Oosthoek encyclopedie

Oosthoek's Uitgevers Mij. N.V (1916-1925)

Gepubliceerd op 19-01-2019

Economie

betekenis & definitie

Economie - de regelen, welke de stoffelijke welvaart beheerschen van een individu (Hd. Privatwirtschaft), van een volk (Hd. Volkswirtschaft) of van de geheele wereld (Hd. Weltwirtschaft).

In het bijzonder duidt het woord aan de wetenschap, welke de volkswelvaart of wereldwelvaart als voorwerp van onderzoek neemt en nagaat door welke invloeden deze wordt beheerscht: staathuishoudkunde (Fr. économie politique, Hd. Volks ( Welt-) wirtschaftslehre, Eng. Political economy). — Zij heeft evenals iedere wetenschap eene tweeledige taak. Hare eerste taak bestaat in het geven eener beschrijving van hetgeen op een gegeven oogenblik is en de veranderingen, welke in den loop der tijden in het bestaande plaats hebben. Hierbij wordt dus zgn. inductief te werk gegaan. De statistiek reikt hier de behulpzame hand. De tweede taak is van meer speculatieven aard. Zij bestaat in het langs deductieven weg zoeken naar meer of minder algemeene wetten, welke in de gevonden feiten tot uiting komen, en in voortbouwing op het aldus gevondene voor gevallen, welke niet,of vooralsnog niet, aan een proefondervindelijk onderzoek kunnen worden onderworpen.

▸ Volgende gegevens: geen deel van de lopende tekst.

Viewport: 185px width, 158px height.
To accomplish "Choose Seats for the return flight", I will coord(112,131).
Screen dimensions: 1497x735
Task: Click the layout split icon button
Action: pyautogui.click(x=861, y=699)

De vraag, telkens geopperd, of de economie inductief of deductief moet te werk gaan, is dus verkeerd gesteld. De deductieve methode kan niet worden toegepast, alvorens door de inductieve methode zekere gegevens zijn gevonden, terwijl de deductief gevonden stellingen steeds zooveel mogelijk weder aan de feiten moeten worden getoetst. Van den anderen kant levert de inductieve methode zonder meer slechts half werk. Beide methoden vullen dus elkaar aan en geen van beide kan worden gemist. — De econ. wetenschap heeft na te gaan, waaruit de volkswelvaart bestaat en op welke wijze ze wordt verkregen, m. a. w. zij beschrijft de wijze, waarop de productie plaats heeft en de daardoor verkregen goederen worden verdeeld. En zij onderzoekt tevens welke wijzigingen de welvaart zal ondergaan, wanneer de productiemethoden worden veranderd, ook welken invloed eene wijziging in de verdeeling der welvaart op de productie zal hebben, enz. — Veel is ook gestreden omtrent de vraag, of van econ. wetten mag worden gesproken.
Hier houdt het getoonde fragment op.